How Five Atlantic Canadian Companies Hope To Transform Aquaculture In The Region


A group of Atlantic Canadian companies has come together for a project they say will transform the region’s aquaculture industry.

Grieg Seafood Newfoundland, along with SubC Imaging, AKVA Group, High-Tech Communications, and Halifax’s Innovasea, are bringing together an array of technologies to create a super-connected fish farm driven by innovative new forms of data collection.

They’re calling it the Integrated Operations and Real-Time Analytics Project, and say it will transform how farm operators care for their fish, their infrastructure, and the environment.

The $27-million project will be developed with the help of a $12-million contribution from the federal government, through Canada’s Ocean Supercluster Initiative.

The project is based in Newfoundland on what will eventually be a fish farm operated by Grieg Seafood, in Placentia Bay.

It will see a network of sensors, underwater cameras, and alert systems set up to form an integrated system that allows farm operators to better collect and analyze data about their operation.

The array of sensors and cameras will allow farm operators to live-stream video from their enclosures, monitor underwater nets for holes or other damage, and keep tabs on things like changing water temperature.

It will even employ technology that lets farm operators remotely feed their fish.

Tim Stone of Innovasea explains that, while much of this technology already exists in other parts of the world, the Integrated Operations and Real-Time Analytics Project will bring it together in ways that haven’t been seen before.

“We’re not talking about making incremental improvements to technology, we’re talking about actually changing the way people do things,” he says.

Innovasea’s technology, for example, will allow farm operators to draw on machine learning to detect how hungry their fish are. Specially designed cameras will measure the biomass of the animals, and monitor how much of their food is going uneaten.

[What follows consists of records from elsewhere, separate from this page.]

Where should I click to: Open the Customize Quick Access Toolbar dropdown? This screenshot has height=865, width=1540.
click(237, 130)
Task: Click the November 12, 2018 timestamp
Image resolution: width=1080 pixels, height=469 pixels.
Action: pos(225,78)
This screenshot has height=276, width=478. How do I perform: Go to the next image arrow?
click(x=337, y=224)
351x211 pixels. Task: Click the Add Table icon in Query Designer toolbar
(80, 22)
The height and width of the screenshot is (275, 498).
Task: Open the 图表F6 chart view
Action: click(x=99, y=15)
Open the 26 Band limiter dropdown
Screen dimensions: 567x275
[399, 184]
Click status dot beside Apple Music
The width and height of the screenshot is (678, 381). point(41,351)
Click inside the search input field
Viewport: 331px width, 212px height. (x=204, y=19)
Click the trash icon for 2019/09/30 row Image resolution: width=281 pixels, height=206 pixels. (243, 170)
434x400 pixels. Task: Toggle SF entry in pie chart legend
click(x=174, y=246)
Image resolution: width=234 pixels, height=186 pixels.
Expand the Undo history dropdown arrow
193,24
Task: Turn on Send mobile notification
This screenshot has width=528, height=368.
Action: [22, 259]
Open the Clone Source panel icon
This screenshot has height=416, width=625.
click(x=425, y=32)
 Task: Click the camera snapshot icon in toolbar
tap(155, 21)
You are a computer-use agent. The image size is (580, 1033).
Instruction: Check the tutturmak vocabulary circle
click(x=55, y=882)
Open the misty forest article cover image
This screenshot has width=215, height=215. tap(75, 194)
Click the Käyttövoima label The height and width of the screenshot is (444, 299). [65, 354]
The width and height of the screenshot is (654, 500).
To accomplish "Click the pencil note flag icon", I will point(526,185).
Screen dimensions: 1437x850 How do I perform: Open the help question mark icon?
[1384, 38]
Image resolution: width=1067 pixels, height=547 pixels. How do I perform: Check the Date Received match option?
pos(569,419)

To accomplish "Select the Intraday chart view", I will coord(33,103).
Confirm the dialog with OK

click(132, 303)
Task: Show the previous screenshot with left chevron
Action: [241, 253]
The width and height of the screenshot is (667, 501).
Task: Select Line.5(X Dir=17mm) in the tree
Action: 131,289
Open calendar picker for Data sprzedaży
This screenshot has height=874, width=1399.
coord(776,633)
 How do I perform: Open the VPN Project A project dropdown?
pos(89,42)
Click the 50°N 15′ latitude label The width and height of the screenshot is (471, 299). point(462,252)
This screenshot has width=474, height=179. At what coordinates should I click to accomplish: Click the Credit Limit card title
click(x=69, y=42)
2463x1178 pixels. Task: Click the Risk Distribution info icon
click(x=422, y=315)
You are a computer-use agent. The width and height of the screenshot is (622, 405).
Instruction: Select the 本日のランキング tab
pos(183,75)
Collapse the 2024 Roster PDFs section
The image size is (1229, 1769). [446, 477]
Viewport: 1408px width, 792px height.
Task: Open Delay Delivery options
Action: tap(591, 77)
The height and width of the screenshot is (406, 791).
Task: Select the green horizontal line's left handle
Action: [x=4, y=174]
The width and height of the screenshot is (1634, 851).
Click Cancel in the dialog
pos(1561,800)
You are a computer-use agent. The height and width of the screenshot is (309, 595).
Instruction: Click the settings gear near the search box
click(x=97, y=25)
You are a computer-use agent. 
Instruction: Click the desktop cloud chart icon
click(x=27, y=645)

“These are major changes in the way people do aquaculture,” Stone said.

Perry Power with Grieg Seafood says this kind of comprehensive analytical approach is a “significant step for the aquaculture industry in Atlantic Canada.”

He says the project will allow Grieg to practice “precise farming” that uses “big data to make wise decisions around fish welfare, around caretaking for the environment.”

To make all of this happen, the project partners plan to build a series of microwave towers that will create a “high-speed web” to beam real-time data from the network to shore.

Power says all the data collected from Placentia Bay will also be live-streamed and made available to anyone who wants it.

According to Canada’s Ocean Supercluster, the project will create 138 jobs, including 20 at the project’s implementation.